Tuesday, July 7, 2026

An Ode to Piku Mama

Part VI of the short story ‘Sayonara’

Piku Mama, a lovely soul, became Arin’s brother figure for the time he sojourned at the Trishul Park wonderland. For only a year. Back in the year 1986-87.

Arin’s life seemed to take on a fascinating turn just by meeting Piku Mama on the first day at the Saha family’s dormitory, where he went visiting off and on; sometimes to watch Chitrahaar, Udaan on Doordarshan, or simply to browse through the tabloid-like, image-heavy Mayapuri, Manohar Kahaniyan, and Filmi Duniya Hindi magazines Mrs. Saha, a former Bengali film actress, voraciously read every week without fail.

When Mrs Saha was not cooking, she read the popular Mayapuri most lovingly; even holding it in her hands, reading while tackling in the kaṛā'i (cauldron) with a steel khunti (flat-bladed ladle) the Drumsticks curry she cooked often, soaked in a lush golden mustard sauce the flavourful aroma of which filled the house, while her husband Mr. Saha, an Army man, strict in a certain sense but not too lenient, and disciplined as they usual are, took it all easy on a Sunday, doing a little bit of gardening out in the backyard. Watering the maturing shoots of tomatoes, green chilies, even gazing at the drumstick tree that has grown so tall, with lots of drumsticks hanging from its many branches, etc. Plucking out shrubs and weeds of multifarious kinds that grew incorrigibly along the periphery of their moderately sized backyard garden. Their school-going son, Raja, ministered to Roxy, Mithu Pakhi, and Binky the bunny while doing his homework, his books spread out on the bedroom floor.


And Piku Mama, Mrs. Saha’s younger brother and Raja’s own Mama, took off on his oil painting expeditions on the veranda adjoining the kitchenette, holding an oval-shaped paint palette in his left hand and using brush strokes on the canvas with a thick-bristled paintbrush (probably made from some animal hair) in his right. Wearing his trademark lungi and a plain white Sando banian, he painted with a childlike obsessive passion. Dark, curly hair like a veritable Amazon rainforest on the chest, softly aglow, pitch black and deep. His concentration was so deep on the canvas board on which he painted for several days together, emphasizing specific areas of his painting, which, he said, is still ‘under construction,’ with rapid but brief brush strokes that he probably didn’t hear the doorbell ring twice and Arin coming in at 4 o'clock in the evening to the veranda to fool around with him and Raja around the Saha household until 6pm. Arin suggested that a Picasso or a Leonardo da Vinci was surely in the making this evening. Piku Mama smiled broadly, liking the allusion to the painting greats, and with a laugh said, “Yes, it’s a Piku da Vinci!

Roxy yapped away in the backyard garden while little Binky the bunny hopped around looking for a taproot of a carrot to nibble on. Wise old Mithu Pakhi kept saying when she saw Arin approach, 

Hel…louwww…! Greetings from my cage!

Thank you, Mithu Pakhi. How are you? Kemon acho?” said Arin.
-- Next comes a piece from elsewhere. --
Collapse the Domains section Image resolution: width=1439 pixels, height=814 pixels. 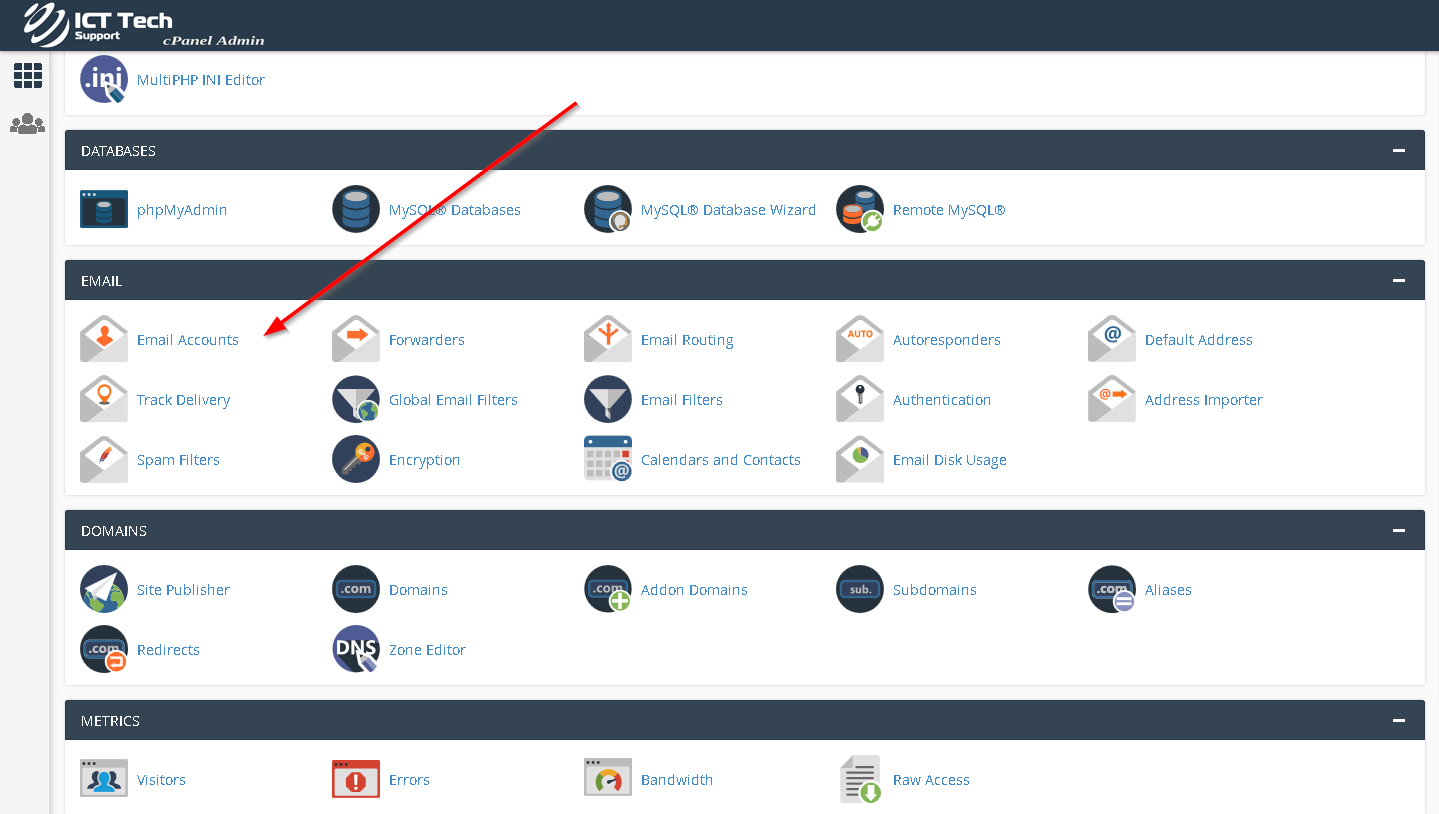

Awlright! Awlright! Awlright...!” replied Mithu, teasingly.

And then again she said,"Bhalo... Bhalo... Bhalo...!" (I am good).

Even before Piku Mama talked about being an amateur creative visual artist, Arin intuitively knew the man, several years his senior, whom he was meeting for the first time, could be broadly defined as an artist engaged, right from school age, in fine arts. Maybe associated with painting, or authorship in an academic field, as Arin noticed Piku Mama’s artist-like long, elegant and graceful fingers that could only be at best be described as someone who is morally and mentally invested in creative pursuit of the arts, such as painting, and that he liked to live—as he related to Arin later during the long course of his sojourn at his sister’s house—in a sort of creative zone of his own at his traditionally, old-world house back in Kolkata, a heritage city which was (is) perhaps more splendidly cultural, and intellectually emotional in the eighties.
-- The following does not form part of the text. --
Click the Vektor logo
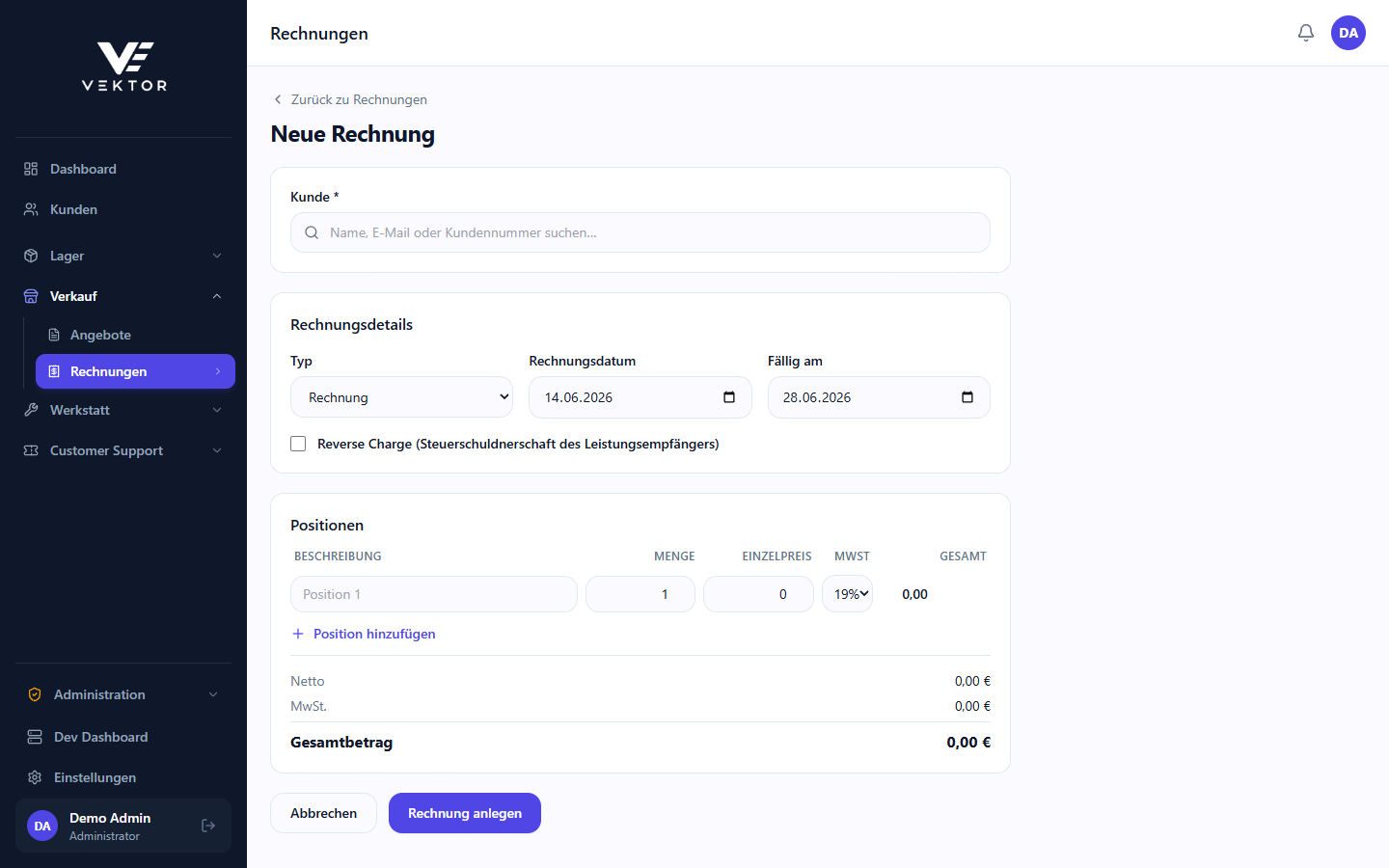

For Piku Mama, however, the kind of conscientious artist he was, with a paintbrush that creates marvellous wonders on the canvas, no put-on perfectionism perspective (that even in those days people lectured about every so often, and still do unsparingly) or self-imposed idealism on himself to show the world how hollowly idealistic he was would never do. Just the normal qualities that his friends and relatives around him appreciated—of being simple, polite, with wonderful prosocial behaviour, and tranquil grace that charms anyone who knows him socially had made the man Arin still considers himself more than fortunate, no less, to come into contact with. Piku Mama was truly one of a kind.

--∞--

Arin had been overcome, as he realized many years afterwards, simply with the unrelenting effluxion of time running so fast and that the universal truth in the fact that good things don’t last forever, which had placed on someone like Piku Mama—the truly benevolent person, malleable to a fault—maybe also as nostalgically inclined as Arin, an unexpected excess of denial probably coming from someone else, say Mrs. Saha, maybe something on a sudden whim, exhorting her brother to desist from continuing the cheerful camaraderie with Arin, and this actuality had moulded itself to situate his trusting teenager’s soul permanently in a different direction in life: a life of never-ending nostalgic longing for that lone year of the 1980s.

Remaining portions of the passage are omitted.